Sinan’ın öğrencisi olduğumu hayal ettim Yeni Şafak Pazar Eki Haberleri
Yenisafak sayfasından alınan verilere dayanarak, Ankara24.com haber yayımlıyor.
İtalyan mimar Nicola Parisi, akademik kariyerini Akdeniz mimarisi üzerine inşa etmiş bir isim. İtalya’daki Bari Politeknik Üniversitesi’nde mimari tasarım bölümü hocası. Aynı zamanda mimarlık ve mühendislikte eğitim ve araştırmaya adanmış bir dijital üretim laboratuvarı olan “FabLab POLIBA”nın direktörlüğünü üstleniyor. Akademi hocaları; Akdeniz mimarisi üzerine çalışmaları teşvik eden Bari Mimarlık Okulu’nun kurucusu Prof. Claudio D’Amato Guerrieri ve İslam mimarisi üzerine uluslararası alanda önde gelen uzmanlardan biri olan Prof. Attilio Petruccioli’nin önerisiyle doktora yıllarında Türkiye’ye ilk seyahatini gerçekleştirmiş. Burada Mimar Sinan’ın eserlerini keşfettikçe doktorasını Mimar Sinan üzerine hazırlamaya karar vermiş. Bu çalışmanın ürünü olarak Parisi’nin kaleme aldığı “Sinan, Osmanlı’da Kubbeli Mekânların Tasarımı ve İnşası” geçtiğimiz günlerde Ketebe Yayınları Sanat kitaplığından ilgililere sunuldu. Bu çalışmada, Mimar Sinan’ın sanat ve teknik arasında kurduğu dengeyi ortaya koyarak, kullandığı mimari ve mühendislik yöntemlerini detaylı bir şekilde inceleyen Parisi, Sinan’ın yapılarını statik denge, tasarım kodları ve bu kodların arka planında yer alan mantıksal-biçimsel ve teknik-strüktürel süreçler, malzeme kullanımındaki yenilikleri üzerinden analiz ederek onun Osmanlı yapı geleneğine kazandırdığı çok katmanlı mimari sistemlerin etkisini ortaya koyuyor. Mimar Sinan’ın eserlerini sadece mimarlık tarihinin değil, dönemin kültürel, sosyal ve siyasi bağlamlarının bir ürünü olarak ele alan Nicola Parisi ile “Sinan, Osmanlı’da Kubbeli Mekânların Tasarımı ve İnşası” çalışmasını konuştuk.

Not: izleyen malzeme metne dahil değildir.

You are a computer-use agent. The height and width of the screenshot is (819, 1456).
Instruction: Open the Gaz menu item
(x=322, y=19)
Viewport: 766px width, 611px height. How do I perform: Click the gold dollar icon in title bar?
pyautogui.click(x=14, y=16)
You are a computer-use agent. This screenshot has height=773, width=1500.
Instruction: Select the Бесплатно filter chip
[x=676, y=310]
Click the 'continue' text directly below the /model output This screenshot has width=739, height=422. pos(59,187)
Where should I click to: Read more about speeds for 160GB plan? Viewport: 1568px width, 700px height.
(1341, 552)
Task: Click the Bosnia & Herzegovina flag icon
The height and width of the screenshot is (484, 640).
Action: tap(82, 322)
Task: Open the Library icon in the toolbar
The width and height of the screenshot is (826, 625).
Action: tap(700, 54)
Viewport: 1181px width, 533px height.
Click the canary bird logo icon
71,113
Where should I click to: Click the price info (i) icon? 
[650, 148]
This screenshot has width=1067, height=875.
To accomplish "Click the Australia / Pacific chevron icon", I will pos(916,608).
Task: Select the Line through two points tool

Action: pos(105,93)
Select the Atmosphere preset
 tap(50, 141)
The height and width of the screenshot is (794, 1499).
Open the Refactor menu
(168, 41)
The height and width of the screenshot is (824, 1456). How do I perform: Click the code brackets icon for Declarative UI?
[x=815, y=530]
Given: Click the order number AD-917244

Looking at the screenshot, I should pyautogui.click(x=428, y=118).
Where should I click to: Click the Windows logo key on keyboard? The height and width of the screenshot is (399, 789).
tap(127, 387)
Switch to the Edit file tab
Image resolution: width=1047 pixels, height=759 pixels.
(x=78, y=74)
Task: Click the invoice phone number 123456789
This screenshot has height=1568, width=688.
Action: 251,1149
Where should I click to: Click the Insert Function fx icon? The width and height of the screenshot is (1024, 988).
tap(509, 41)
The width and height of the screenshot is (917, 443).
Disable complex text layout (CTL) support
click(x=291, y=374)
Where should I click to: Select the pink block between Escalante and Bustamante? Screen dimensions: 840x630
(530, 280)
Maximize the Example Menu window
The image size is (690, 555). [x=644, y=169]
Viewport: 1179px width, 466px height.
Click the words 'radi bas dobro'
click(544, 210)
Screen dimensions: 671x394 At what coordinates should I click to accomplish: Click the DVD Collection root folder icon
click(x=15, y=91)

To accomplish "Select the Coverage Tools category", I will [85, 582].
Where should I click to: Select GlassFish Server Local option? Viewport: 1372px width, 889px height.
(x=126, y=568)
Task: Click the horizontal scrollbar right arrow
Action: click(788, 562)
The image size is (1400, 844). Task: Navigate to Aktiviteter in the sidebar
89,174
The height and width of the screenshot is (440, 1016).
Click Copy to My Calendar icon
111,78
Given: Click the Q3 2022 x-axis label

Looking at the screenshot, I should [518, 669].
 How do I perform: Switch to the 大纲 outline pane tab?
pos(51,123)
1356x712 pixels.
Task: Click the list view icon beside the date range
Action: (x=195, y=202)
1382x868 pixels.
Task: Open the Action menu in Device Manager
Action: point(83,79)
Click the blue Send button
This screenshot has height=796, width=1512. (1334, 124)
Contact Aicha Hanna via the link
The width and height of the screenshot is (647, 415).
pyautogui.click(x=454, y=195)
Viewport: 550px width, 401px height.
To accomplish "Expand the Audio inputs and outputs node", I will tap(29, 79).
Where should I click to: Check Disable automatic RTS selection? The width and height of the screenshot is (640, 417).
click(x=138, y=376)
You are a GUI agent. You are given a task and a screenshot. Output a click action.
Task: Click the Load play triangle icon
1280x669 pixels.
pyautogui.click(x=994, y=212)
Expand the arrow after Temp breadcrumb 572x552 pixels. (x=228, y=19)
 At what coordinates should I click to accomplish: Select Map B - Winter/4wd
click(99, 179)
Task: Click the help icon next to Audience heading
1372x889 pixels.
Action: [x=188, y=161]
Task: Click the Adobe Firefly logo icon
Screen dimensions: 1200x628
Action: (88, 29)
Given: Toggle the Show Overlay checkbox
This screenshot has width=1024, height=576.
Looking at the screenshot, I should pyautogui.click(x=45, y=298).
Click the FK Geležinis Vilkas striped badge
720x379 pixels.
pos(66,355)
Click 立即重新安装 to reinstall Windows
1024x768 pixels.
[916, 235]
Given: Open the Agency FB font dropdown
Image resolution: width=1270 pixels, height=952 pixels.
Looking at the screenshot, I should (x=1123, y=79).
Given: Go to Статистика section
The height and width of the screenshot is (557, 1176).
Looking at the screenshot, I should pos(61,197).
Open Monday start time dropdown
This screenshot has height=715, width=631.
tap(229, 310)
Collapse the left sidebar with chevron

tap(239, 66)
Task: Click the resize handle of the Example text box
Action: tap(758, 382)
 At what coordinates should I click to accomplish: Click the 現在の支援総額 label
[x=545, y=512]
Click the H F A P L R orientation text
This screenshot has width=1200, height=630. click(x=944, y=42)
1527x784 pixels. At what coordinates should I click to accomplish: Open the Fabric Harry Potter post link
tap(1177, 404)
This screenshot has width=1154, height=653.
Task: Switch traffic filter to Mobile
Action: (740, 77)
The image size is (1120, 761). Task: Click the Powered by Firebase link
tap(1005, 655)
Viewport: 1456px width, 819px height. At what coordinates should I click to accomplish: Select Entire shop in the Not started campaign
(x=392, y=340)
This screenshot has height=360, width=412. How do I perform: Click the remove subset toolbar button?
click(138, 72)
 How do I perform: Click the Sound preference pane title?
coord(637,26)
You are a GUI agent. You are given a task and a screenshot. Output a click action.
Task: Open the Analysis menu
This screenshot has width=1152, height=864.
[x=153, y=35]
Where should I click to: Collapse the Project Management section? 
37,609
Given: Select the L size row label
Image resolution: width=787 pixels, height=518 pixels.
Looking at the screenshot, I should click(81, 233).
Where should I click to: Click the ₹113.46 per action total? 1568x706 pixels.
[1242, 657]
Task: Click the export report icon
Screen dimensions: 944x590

İtalyan mimar Nicola Parisi
Türkiye seyahatimi hocalarım önerdi
Çalışmalarının kendisine Akdeniz mimarisini derinlemesine inceleme fırsatı verdiğinden bahseden Parisi, “Özellikle de tasarım süreci ve yapım tekniklerine odaklandım. Tüm araştırmalarım, form ile teknik arasındaki ilişki üzerine yoğunlaşıyor ve bu yaklaşımla tarihî mimariyi de inceliyorum” diyor. Mimar Sinan’a olan ilgisi de üniversitesinde Akdeniz mimarisine adanmış bir doktora programının bulunmasından kaynaklanıyor. “Bu program, üniversitemin iki önemli profesörü tarafından destekleniyordu: Akdeniz mimarisi üzerine çalışmaları teşvik eden Bari Mimarlık Okulu’nun kurucusu Prof. Claudio D’Amato Guerrieri ve İslam mimarisi üzerine uluslararası alanda önde gelen uzmanlardan biri olan Prof. Attilio Petruccioli. Türkiye’ye ilk seyahatimi yapmamı da onlar önerdi” diyen Parisi, Bu seyahat sırasında birkaç hafta boyunca İstanbul sokaklarında dolaşarak, Mimar Sinan’ın mimarisini keşfetmiş. Parisi, “Uzun süre onları gözlemledim ve hemen anladım ki Sinan’ın eserleri, olağanüstü bir mimari teorinin açık bir manifestosuydu. Böylece bu konuyu tez önerisi olarak sundum ve büyük bir heyecanla kabul edildi. O günden sonra, Sinan’ın tasarım teorisini inceleyip yeniden kurduğum üç yoğun yıl geçirdim ve bu teoriyle onun mimarisini yeniden tasarladım” şeklinde konuşuyor. Tezini 2006 yılında Prof. Dr. Doğan Kuban başkanlığındaki jüriye savunan Parisi, “Tezimi Prof. Doğan Kuban başkanlığındaki jüri önünde savunmak benim için büyük bir onurdu. Kendisiyle uzun zaman önce tanışmıştık ve İstanbul Teknik Üniversitesi’nde çalışmalarım hakkında birkaç kez görüştük. Doktora tezimin ardından, tüm çizimlerimi ITÜ’de düzenlenen bir sergide sergileme fırsatı buldum; Kuban Hoca’nın da açılışta bir konuşması olmuştu. Üniversitedeki zamanım boyunca bana eşlik eden ITÜ’den Prof. Aygül Ağır’a da çok şey borçluyum” açıklamasını yapıyor. İstanbul’da Mimar Sinan’ın birçok eserini gördükten sonra Sinan’ın yalnızca İslam dünyasının değil, genel olarak mimarlığın önemli bir yorumcusu olduğunu fark ettiğini söylüyor ve “Onun dersinin evrensel olduğuna inanıyorum. Sinan, bir mimarın yaşamı boyunca bir tasarım temasını nasıl ele alabileceğinin ve bunu farklı biçimlerde ifade ederken hem muhteşem eserler yaratıp hem de tasarımı öğretebilmenin en usta örneğidir. Bu tür mimarlığı inceleyenler, yalnızca bu formları değil, bunların ötesindeki biçimleri de tasarlamayı öğrenirler. Ben de Sinan’dan çok şey öğrendim” diyor.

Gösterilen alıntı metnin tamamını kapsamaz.